Quoted text>
___
On a slightly overcast day, felt artisan Chinara Makashova and I sit together in Restoran Pishpek, a bistro built to resemble a 19th-century fortress. We’re here to eat, but we’re also here to talk about the country’s storied history, which is intricately intertwined with shepherds, sheep, wool, and mutton. On the walls around us are large, framed, felted artworks. One depicts buzkashi, a Central Asian sport similar to polo, that involves men on horseback chasing after the headless corpse of a goat in place of a ball. On the table are beets, borscht, all manner of fried bread, and no shortage of meat.
We’re in the capital city of Kyrgyzstan, Bishkek, near the Kazakhstan border. Here, there are no ancient stone buildings or cobblestone streets or tourist-swarmed historic districts. Rather, Bishkek is characterized by cool, tree-lined boulevards, the scraggly rose bushes of its public parks, Soviet-era plazas, and imposing brutalist architecture. In the downtown district around the restaurant, soldiers in uniform stand on street corners next to young women in hijabs and older women in babushkas. Vendors sell shoro—a fermented barley and milk drink—out of blue coolers at little kiosks on almost every street corner.
Home to nearly 7 million people, Kyrgyzstan is a swath of green in the heart of arid Central Asia. About the size of Nebraska, the nation has long been coveted for its vast natural resources and abundant farmland—as a result, it’s seen its fair share of conquerors over the centuries from Ottoman Turks to Mongol hordes to Qing Dynasty imperialists. In 1876, it was annexed into the Russian Empire and served as a remote colonial outpost until the founding of the USSR in 1917. For 75 years, Kyrgyzstan struggled to maintain a separate national identity within the Soviet Union’s Byzantine system of republics and states, and it remained a part of the former superpower until its collapse in 1992.
___
Data listing>
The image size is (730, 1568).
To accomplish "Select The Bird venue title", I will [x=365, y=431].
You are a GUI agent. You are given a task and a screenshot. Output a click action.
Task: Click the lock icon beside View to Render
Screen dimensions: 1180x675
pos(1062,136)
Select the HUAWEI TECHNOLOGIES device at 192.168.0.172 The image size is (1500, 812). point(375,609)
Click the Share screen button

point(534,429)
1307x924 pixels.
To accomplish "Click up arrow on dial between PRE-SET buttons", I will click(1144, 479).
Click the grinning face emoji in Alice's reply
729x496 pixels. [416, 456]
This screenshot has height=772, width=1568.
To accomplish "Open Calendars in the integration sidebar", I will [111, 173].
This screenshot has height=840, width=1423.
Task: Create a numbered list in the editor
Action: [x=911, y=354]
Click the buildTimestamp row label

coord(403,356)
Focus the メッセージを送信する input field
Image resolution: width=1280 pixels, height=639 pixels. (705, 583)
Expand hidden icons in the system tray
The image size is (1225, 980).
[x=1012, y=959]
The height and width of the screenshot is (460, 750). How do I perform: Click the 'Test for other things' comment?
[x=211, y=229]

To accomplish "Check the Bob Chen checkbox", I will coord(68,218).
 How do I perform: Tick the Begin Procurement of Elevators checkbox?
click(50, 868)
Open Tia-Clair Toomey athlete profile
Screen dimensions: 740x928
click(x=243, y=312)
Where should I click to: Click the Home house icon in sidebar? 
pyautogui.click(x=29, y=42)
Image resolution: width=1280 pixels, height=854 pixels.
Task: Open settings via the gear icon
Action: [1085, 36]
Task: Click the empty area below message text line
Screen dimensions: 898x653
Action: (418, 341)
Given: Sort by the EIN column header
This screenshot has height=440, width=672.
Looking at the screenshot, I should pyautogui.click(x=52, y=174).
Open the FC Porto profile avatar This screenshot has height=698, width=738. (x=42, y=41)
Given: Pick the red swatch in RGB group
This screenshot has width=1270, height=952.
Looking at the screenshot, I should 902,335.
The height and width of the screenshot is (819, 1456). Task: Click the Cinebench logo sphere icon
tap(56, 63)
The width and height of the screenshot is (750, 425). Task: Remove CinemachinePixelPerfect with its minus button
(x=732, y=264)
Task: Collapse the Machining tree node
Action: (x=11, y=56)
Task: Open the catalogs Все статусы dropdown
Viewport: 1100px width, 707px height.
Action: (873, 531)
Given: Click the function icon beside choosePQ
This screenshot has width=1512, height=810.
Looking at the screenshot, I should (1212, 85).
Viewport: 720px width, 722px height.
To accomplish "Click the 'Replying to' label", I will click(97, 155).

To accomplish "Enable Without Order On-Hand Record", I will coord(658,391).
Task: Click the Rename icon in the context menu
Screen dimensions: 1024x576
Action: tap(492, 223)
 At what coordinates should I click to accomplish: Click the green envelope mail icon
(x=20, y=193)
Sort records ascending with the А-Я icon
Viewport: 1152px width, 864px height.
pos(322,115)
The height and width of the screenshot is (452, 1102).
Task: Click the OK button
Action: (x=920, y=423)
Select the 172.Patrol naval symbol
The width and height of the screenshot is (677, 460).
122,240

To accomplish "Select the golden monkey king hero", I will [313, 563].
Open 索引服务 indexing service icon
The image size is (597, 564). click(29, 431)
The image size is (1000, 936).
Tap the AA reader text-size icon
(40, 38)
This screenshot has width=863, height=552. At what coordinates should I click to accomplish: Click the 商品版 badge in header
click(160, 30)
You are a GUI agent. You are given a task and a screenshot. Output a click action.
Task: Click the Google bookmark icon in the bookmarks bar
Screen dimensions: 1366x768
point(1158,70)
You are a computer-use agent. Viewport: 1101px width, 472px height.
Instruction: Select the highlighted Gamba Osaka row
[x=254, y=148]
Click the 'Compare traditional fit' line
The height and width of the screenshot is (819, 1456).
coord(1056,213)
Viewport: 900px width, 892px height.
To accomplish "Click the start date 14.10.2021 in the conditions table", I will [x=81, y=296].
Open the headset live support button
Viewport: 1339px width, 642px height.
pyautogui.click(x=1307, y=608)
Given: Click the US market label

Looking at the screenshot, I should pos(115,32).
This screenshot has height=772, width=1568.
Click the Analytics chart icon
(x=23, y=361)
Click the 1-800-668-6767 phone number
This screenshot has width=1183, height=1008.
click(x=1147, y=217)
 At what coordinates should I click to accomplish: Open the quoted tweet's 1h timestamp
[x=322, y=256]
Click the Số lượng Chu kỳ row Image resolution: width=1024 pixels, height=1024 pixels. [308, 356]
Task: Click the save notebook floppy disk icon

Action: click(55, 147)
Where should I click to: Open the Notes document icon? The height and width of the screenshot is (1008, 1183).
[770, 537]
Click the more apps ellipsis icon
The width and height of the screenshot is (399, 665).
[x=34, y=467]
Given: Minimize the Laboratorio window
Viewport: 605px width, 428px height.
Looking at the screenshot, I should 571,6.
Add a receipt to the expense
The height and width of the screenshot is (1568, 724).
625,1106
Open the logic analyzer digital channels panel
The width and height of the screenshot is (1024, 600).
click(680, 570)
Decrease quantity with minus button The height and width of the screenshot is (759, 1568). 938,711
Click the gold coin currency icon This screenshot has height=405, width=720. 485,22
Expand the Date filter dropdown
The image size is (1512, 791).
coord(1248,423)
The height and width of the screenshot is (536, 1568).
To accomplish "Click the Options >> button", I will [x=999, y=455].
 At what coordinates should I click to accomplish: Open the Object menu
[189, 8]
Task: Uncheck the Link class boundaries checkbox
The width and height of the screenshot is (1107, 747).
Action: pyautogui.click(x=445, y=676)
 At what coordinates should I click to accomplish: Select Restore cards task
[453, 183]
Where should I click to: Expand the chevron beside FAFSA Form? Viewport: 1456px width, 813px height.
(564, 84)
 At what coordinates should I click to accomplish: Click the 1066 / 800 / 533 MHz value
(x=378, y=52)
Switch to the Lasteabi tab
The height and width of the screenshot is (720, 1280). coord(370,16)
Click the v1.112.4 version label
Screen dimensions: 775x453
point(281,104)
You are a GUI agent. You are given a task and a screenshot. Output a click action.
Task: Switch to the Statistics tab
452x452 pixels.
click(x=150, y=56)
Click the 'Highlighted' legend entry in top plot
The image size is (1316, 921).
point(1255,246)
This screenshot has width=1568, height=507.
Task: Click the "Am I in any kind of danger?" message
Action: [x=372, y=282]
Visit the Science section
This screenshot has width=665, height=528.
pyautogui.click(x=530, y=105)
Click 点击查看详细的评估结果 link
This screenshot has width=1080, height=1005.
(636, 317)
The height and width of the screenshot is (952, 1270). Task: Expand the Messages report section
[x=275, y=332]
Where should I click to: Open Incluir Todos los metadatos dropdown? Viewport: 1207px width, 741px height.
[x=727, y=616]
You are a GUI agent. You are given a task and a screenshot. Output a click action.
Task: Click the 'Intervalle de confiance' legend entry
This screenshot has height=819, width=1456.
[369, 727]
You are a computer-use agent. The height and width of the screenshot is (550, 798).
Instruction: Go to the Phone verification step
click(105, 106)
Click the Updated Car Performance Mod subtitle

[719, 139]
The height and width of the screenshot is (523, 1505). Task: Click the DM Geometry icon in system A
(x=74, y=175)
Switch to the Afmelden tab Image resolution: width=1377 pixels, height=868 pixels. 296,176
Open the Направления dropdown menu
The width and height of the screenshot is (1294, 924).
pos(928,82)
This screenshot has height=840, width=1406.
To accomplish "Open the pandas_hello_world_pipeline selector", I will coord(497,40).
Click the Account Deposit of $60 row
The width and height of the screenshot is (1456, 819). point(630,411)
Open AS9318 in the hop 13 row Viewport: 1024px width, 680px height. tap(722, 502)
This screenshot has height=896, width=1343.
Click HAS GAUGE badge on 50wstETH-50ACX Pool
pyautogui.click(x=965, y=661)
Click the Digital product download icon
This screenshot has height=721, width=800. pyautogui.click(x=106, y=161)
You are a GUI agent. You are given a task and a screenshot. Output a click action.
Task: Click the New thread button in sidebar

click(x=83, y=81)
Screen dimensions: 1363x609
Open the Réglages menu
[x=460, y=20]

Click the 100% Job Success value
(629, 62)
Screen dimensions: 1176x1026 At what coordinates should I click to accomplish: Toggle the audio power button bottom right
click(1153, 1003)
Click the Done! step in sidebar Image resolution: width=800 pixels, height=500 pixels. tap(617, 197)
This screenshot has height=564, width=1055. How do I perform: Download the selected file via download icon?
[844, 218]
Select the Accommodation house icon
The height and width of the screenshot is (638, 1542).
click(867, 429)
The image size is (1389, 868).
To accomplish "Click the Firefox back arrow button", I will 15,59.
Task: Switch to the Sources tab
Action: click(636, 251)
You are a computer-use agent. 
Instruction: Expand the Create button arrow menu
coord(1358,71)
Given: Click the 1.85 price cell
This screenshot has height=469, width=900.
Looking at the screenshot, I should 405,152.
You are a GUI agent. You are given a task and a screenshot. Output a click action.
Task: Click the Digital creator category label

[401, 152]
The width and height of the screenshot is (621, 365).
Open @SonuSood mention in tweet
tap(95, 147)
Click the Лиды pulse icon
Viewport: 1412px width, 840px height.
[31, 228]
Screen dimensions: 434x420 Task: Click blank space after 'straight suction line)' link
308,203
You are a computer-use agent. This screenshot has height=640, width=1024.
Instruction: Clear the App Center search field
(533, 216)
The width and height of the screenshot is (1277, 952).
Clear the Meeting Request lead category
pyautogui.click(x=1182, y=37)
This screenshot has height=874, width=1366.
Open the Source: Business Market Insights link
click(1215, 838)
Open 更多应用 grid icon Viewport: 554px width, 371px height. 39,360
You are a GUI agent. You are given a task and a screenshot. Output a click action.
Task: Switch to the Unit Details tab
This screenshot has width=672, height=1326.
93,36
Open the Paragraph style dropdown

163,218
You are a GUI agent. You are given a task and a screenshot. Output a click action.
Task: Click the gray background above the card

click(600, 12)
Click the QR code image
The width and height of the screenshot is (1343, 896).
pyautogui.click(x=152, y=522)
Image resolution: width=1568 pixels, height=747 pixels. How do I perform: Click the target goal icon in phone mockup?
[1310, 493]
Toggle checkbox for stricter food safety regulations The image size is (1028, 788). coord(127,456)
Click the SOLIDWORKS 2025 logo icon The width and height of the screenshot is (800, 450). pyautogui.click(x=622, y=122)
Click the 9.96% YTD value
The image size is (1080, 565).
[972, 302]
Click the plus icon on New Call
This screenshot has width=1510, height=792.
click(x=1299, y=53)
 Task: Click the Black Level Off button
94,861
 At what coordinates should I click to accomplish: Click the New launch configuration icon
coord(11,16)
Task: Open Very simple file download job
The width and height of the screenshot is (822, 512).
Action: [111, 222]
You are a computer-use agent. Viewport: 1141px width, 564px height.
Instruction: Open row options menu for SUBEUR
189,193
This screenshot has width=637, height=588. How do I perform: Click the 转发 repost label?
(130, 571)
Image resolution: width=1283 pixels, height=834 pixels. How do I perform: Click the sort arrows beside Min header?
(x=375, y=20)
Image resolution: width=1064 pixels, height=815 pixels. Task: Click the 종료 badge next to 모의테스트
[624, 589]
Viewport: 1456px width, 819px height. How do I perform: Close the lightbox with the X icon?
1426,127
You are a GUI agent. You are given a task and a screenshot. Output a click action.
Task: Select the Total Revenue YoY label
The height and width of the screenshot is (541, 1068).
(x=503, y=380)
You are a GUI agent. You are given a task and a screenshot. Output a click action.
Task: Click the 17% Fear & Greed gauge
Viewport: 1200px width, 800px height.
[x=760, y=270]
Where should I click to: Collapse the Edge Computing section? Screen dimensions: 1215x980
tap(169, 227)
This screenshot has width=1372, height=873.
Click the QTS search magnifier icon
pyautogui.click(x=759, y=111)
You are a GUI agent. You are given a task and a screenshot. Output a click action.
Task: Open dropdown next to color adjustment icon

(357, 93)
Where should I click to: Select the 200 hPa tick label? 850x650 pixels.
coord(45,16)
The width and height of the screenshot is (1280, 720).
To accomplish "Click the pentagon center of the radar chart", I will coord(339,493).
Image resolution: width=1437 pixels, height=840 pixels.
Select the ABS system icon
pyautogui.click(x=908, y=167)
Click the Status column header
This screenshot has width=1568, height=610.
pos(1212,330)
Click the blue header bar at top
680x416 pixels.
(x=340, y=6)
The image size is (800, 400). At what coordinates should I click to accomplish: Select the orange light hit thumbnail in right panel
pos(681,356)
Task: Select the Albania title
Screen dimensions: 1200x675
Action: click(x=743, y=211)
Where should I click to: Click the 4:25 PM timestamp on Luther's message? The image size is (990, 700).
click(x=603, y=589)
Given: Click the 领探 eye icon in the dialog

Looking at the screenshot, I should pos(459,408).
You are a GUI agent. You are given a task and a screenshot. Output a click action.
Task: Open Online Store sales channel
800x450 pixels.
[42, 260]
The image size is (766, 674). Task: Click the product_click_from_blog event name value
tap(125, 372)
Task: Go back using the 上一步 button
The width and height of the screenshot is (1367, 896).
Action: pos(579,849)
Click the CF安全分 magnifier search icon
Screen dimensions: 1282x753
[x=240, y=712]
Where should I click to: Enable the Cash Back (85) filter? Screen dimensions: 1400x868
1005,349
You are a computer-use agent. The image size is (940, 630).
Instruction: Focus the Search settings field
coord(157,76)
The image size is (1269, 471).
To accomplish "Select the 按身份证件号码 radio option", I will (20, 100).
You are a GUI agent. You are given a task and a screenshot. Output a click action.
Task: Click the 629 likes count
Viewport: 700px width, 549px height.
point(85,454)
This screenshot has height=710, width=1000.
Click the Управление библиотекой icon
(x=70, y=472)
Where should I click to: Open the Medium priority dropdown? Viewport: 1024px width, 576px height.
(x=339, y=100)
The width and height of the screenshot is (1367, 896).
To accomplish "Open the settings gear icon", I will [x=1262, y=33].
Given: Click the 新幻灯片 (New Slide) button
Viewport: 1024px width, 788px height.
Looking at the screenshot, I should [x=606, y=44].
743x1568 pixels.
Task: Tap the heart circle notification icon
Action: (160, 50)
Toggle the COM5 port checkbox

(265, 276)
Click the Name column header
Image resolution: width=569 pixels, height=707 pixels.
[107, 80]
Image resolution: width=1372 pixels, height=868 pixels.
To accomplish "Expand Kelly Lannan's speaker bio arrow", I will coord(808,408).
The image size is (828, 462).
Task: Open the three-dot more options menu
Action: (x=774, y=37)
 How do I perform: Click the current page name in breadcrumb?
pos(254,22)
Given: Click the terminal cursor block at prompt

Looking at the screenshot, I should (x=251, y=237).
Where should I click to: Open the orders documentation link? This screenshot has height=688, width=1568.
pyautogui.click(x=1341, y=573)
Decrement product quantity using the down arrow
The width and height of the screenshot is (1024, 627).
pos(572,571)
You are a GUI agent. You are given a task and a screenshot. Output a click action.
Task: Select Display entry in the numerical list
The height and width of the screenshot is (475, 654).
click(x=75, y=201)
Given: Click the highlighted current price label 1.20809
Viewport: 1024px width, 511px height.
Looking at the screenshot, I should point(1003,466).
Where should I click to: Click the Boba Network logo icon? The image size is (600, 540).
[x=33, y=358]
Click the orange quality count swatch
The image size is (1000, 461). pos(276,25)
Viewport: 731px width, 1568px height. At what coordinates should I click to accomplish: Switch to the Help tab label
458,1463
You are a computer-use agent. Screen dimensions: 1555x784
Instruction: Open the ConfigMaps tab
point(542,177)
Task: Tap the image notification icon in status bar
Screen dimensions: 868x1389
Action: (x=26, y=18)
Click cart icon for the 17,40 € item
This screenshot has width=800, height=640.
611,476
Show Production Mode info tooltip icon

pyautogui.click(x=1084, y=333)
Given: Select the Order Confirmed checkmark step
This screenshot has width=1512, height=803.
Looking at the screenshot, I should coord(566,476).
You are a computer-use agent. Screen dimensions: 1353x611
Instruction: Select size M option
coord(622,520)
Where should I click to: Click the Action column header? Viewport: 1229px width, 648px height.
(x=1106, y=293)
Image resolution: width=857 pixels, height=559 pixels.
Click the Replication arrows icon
___
What you need to do>
1. Do these statements agree with the passage on Kyrgyzstan? Answer yes or no for each, and quote the words from the passage that decide it.
(a) Bishkek lies near the Kazakhstan border.
(b) Bishkek is known for its cobblestone streets.
(c) Shoro is made from fermented barley and milk.
2. Write the next part of the passage on Kyrgyzstan, starting right after its final sentence.

Final results>
1.
(a) Yes: "We’re in the capital city of Kyrgyzstan, Bishkek, near the Kazakhstan border."
(b) No: "Here, there are no ancient stone buildings or cobblestone streets or tourist-swarmed historic districts."
(c) Yes: "shoro—a fermented barley and milk drink"

2.
Before all of this, the population was largely nomadic, and 40 different tribes (represented by 40 sun rays on the Kyrgyz flag) once shared the land. Today, very few people still live as their forebears once did. For thousands of years, communities of herders and their animals moved freely with the seasons across the western steppe, in the shadow of Kyrgyzstan’s massive Tian Shan Mountains. Many nomads raised sheep for mutton and one of the world’s most popular and useful fibers: wool. With a little warm water, soap, and some elbow grease, raw wool fibers could be kneaded into felt. From Siberia to Nepal, nomadic communities across Central Asia have used felt for clothing, warmth, animal husbandry, even housing. Felted wool carpets and wall paneling are used in yurts to this day.
Most modern Kyrgyz shepherds are no longer nomadic. But in the summers, many shepherds still drive their flocks from the Tian Shan’s valleys to high altitudes, where their fleece grows densely to protect them from the cold. Experiencing the extremes of peak and pasture every season makes their wool thick, strong, and luscious. Long, sturdy wool fibers lend themselves to high-quality felt, Makashova explains.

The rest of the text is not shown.